In three recent DC Comics series, Batman has revealed that he gets the final say in approving young heroes – no matter where they operate.
In order to be a hero in the DC Universe, Batman‘s approval is necessary. Known for being a mentor – and adopted father figure – to numerous orphaned youths, Batman has cemented his place in the Justice League. In three recent comics, the Caped Crusader has shown that he will provide opportunities for younger heroes – with caveats.
When it comes to preparing for trouble, Batman is leagues ahead of DC’s heroes, going so far as to plan against his own allies. Fans have long been familiar with his preparation for the possibility of Superman or other heroes turning to evil. The Dark Knight has contingency plans for everyone and he is constantly conducting threat assessments for missions – whether anyone knows it or not. And while he’s willing to give young heroes a shot, he’s going to keep a close eye on them and have plans in place should they mess up.
In the WebToon series Vixen: NYC, Batman is featured meeting with Vixen very briefly and keeping an eye on her progression as a new hero.
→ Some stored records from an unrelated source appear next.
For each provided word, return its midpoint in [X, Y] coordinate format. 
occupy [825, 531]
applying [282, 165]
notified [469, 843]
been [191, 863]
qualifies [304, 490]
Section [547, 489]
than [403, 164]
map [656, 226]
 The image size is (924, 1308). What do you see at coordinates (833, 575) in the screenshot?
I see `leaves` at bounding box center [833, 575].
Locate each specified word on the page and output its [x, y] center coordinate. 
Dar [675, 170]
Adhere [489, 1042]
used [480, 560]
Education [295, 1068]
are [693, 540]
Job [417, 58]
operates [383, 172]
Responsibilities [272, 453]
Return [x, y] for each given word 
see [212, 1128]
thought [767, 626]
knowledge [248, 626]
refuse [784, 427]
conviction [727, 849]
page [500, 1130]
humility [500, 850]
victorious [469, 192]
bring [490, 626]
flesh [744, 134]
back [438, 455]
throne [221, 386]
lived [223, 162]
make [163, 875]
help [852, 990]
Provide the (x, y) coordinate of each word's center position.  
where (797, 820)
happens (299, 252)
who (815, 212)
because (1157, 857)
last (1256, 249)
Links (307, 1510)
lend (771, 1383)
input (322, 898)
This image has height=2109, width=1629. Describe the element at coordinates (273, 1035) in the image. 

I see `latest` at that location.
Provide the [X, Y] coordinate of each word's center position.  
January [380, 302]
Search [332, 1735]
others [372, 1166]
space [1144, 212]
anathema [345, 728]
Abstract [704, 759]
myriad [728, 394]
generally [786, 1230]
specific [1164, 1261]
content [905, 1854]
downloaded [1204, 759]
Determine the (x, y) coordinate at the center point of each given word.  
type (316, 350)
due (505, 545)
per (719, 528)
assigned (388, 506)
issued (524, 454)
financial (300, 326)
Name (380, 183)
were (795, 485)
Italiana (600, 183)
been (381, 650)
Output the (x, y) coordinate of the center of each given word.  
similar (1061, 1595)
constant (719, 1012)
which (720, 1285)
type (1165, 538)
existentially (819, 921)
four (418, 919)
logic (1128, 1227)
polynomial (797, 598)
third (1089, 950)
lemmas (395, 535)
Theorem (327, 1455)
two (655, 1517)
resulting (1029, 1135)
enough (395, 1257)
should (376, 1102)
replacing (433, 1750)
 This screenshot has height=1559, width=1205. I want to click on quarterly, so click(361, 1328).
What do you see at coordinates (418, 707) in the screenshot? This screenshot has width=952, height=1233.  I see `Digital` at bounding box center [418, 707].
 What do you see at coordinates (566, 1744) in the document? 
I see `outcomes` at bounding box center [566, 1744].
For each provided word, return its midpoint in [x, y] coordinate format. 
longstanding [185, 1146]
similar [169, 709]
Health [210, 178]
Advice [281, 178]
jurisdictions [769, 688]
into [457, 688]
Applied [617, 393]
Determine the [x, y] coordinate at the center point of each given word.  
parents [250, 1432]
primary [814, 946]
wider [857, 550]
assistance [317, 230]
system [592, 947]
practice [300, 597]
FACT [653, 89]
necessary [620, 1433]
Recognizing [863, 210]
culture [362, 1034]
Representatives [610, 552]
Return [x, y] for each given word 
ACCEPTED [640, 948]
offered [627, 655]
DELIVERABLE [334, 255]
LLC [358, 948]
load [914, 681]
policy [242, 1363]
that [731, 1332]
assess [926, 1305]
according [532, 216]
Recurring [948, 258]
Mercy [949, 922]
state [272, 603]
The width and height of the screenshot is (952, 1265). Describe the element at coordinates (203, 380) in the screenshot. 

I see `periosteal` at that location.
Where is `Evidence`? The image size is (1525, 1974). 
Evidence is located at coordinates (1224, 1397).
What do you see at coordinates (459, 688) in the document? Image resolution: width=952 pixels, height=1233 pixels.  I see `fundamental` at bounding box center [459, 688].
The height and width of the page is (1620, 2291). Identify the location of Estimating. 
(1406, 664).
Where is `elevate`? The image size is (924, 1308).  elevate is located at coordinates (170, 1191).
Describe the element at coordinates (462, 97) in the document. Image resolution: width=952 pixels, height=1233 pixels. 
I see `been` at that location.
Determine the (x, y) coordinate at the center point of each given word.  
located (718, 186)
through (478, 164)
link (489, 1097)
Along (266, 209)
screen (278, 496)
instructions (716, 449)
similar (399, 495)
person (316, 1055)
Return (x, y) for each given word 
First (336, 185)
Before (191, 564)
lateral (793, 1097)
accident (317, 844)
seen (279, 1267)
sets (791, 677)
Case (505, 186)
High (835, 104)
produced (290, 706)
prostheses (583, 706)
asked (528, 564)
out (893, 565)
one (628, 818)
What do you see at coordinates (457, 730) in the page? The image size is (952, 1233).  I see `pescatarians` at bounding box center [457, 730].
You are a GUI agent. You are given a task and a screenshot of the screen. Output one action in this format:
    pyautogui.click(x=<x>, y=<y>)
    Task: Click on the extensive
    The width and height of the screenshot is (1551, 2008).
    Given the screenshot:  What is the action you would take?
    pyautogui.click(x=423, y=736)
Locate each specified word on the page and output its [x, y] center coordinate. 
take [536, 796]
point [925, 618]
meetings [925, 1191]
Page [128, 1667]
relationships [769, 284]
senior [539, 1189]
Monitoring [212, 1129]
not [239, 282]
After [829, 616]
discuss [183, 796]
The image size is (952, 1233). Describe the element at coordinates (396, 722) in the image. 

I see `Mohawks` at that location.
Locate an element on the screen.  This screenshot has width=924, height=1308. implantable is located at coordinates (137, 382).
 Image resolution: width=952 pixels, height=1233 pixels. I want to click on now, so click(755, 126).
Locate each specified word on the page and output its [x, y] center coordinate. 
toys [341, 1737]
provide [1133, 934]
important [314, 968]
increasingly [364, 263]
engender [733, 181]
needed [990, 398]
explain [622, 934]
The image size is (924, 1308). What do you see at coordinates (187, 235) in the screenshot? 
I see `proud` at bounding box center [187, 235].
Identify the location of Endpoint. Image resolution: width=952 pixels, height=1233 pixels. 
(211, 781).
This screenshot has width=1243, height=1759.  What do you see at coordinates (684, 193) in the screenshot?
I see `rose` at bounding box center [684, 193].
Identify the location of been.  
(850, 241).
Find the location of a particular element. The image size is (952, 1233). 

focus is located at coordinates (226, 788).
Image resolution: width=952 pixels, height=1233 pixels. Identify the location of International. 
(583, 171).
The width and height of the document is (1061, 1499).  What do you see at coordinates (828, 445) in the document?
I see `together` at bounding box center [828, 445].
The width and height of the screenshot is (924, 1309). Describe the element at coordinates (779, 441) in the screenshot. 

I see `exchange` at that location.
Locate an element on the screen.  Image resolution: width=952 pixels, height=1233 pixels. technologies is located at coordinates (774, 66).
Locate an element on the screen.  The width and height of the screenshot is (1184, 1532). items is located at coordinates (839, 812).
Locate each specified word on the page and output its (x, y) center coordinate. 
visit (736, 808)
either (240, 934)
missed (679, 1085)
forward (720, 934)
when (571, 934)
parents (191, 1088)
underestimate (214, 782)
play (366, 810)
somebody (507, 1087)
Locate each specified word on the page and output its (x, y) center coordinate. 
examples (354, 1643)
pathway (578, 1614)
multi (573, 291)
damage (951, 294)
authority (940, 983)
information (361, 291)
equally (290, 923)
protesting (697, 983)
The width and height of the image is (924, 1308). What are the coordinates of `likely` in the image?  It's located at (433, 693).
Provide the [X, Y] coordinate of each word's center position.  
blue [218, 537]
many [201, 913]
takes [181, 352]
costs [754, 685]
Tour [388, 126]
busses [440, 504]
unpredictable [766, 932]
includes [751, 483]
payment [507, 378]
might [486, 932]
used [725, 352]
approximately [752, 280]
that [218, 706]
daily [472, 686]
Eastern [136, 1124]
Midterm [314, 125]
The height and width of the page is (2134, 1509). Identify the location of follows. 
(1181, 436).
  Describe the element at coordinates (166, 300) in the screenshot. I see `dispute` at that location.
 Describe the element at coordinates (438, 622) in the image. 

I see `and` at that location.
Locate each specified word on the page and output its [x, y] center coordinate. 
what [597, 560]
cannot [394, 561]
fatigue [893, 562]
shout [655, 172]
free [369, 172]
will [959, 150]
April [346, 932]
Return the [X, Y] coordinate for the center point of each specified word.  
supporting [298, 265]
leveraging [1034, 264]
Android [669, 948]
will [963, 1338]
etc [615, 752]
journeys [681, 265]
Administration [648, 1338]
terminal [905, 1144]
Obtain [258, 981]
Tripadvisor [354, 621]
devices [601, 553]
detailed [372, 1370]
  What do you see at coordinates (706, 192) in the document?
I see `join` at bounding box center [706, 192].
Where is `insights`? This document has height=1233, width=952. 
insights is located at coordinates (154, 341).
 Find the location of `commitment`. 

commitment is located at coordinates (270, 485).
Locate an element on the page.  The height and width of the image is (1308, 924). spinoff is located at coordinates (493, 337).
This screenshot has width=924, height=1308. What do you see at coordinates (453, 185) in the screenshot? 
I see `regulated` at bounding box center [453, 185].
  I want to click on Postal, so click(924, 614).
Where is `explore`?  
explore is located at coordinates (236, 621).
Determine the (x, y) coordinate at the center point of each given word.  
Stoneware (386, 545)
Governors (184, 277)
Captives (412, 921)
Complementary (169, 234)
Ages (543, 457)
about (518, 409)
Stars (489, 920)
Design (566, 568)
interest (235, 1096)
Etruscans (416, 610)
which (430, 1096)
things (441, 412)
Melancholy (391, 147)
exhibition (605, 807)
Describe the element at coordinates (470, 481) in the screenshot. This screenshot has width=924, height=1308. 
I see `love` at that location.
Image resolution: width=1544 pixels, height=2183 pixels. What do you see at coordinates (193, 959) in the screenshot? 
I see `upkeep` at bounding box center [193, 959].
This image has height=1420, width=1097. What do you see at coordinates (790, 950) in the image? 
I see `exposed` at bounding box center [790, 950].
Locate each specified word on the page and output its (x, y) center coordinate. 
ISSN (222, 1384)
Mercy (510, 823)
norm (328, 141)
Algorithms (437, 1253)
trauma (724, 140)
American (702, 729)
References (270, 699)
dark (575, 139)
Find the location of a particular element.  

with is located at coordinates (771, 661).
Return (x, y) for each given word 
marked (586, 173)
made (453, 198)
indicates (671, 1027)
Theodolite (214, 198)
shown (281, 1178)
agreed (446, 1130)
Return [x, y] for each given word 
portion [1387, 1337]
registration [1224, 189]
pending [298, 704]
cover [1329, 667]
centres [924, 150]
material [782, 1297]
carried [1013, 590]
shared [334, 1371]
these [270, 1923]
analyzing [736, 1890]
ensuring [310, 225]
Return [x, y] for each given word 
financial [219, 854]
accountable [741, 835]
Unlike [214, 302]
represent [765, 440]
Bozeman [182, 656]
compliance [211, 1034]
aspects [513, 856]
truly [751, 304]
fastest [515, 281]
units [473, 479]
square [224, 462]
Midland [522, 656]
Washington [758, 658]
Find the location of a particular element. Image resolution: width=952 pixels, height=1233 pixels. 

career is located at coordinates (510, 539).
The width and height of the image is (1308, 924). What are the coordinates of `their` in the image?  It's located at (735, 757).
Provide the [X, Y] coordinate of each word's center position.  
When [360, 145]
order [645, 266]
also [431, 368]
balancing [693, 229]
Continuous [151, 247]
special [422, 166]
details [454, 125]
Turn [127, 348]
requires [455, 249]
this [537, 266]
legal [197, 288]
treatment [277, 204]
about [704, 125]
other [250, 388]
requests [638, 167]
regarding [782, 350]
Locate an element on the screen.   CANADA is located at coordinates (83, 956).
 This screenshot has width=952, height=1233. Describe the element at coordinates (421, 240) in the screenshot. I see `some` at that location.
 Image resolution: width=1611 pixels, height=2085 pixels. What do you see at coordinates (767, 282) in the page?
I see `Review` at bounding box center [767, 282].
The creative team (Jasmine Walls, Manou Azumi, Omar Vallejos, Hailey Stewart, Toby Fan, BBM, Micah Myers, Mickey, and Amani Kabwe) has shown that Mari – the titular heroine – is capable of being a heroine, but she is still being watched outside of Gotham. The same is true of Jaime Reyes, down in El Paso, in Blue Beetle: Graduation Day #1, which has the creative team of Josh Trujillo, Adrián Gutiérrez, Wil Quintana, Lucas Gattoni, Andrew Marino, and Katie Kubert.
Batman is the Mentor of the DC Universe, Not Just the Robins
With a threat that potentially connects to the Blue Beetle imminent, Batman has made preparations for the young hero to be out of the way. The issue features Superman meeting with Jaime on his graduation day to congratulate him – and dissuade him from doing any further hero work in the near future. However, this plan was not conceived by the Man of Steel. It was a request passed along from Batman, who is concerned that Jaime will be more of a liability than an ally. Given that Batman operates predominantly in Gotham, it is rather surprising that his oversight of the world’s youngest heroes surpasse the city limits – even going beyond Blüdhaven to some of the edges of the United States. The various Robins that make up the Bat-Family and other numerous sidekicks aren’t the only ones being regularly monitored by the iconic vigilante.
Although both of these series take place in potentially different universes, they both show the lengths that Batman is willing to go to when it comes to shaping the heroes of the future. He already has his hands full with Gotham’s criminals and omniversal threats. After all, in the WebToon series, Red Hood: Outlaws, from Patrick R. Young, Nico Bascuñán, Javier Rodríguez Véjares, Sebastián Franchini, and Lorenzo di Santo, the Justice League is needed off-world. This series shows that Batman is willing to test the next generation of heroes and trust the fate of the planet to them, when Jason Todd and his current team are left to monitor the Watchtower in their stead. Yet this trust does not come easily and should failure occur, he likely has additional punishments prepared – as well as immense disapproval.
Across each of these stories, Batman has his eyes on each of these developing heroes, no matter how far away they are from one another and from his base of operations within Gotham. To be a hero in the DC Universe, it seems likely that Batman has to give his approval, and even that isn’t enough to maintain his trust and avoid back-up destruction plans.